C’était au moment de l’édification de la nation ?

Nous ne pouvons nier les bonnes réalisations qui avaient été faites. On ne peut en dire autant sur les choix économiques. Il y a eu des hésitations entre les différents modèles ; socialiste, libéral; l’expérience des coopératives conduite par Ahmed Ben Salah a été un échec cuisant qui a coûté cher à la communauté nationale. Un indicateur pertinent atteste de cet état de fait ; en 1965, le PIB tunisien par tête d’habitant était le double de celui de la Corée. En 1969, les deux pays étaient à égalité. Et en 1986, le PIB « per capita » de la Corée du Sud a doublé par rapport au PIB tunisien.

Comment l’expliquer ?

Les choix initiaux tunisiens étaient extraordinaires. La plus grande partie du budget était consacrée à l’éducation. La culture était considérée comme un secteur de premier plan également. Mais il manquait une vision claire portant sur le long terme. Si on prend l’exemple de la couverture sociale, la planification n’avait pas été faite en fonction de l’évolution future de la pyramide des âges.  Les programmes se limitaient aux court et moyen terme. Nous n’avions pas pensé la couverture sociale dans un plan global, lorsque les actifs allaient devenir moins nombreux que les retraités.
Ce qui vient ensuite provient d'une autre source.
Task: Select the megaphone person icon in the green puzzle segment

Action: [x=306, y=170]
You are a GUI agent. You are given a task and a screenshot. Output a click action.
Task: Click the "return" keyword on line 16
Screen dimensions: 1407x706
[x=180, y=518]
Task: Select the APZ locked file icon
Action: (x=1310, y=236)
Effectivement, nous avons développé le savoir et grâce à ce choix, la Tunisie peut se prévaloir d’une intelligentsia dans tous les métiers. Mais ce n’était pas suffisant. J’ai eu le privilège de déjeuner avec l’ancien Premier ministre singapourien, Lee Kuan Yew ; il expliquait qu’en 1965, il a fallu faire des choix pour planifier l’avenir du pays. Ils avaient pensé à Singapour en l’an 2000 en optant pour les nouvelles technologies, les services et les finances. En Tunisie, les horizons n’allaient jamais au-delà du Plan quinquennal. Avait-on la moindre idée de ce qu’allait être la Tunisie 15, 20 ou 30 ans plus tard ? La réponse est non. Or, cette vision aurait dû être mise en œuvre par les responsables et partagée par la population. Une vision claire et motivante qui implique les citoyens.

Et aujourd’hui ?

Mis à part un plan de sauvetage immédiat, il faut penser à la Tunisie de 2050. Les droits et libertés, la démocratie constituent l’environnement dans lequel devra évoluer la Tunisie. Des acquis qui ne doivent jamais être remis en cause. Il faut mettre en place un récit national, clair, cohérent, exhaustif et n’exclure aucune époque de l’histoire de la Tunisie. Cette continuité définit l’ADN du pays. Notre langue « dareja », qui est décriée et souvent considérée comme une sous-langue est une vraie langue. Les Maltais l’utilisent comme langue nationale. Nous avons rejeté certains éléments importants de notre tunisianité.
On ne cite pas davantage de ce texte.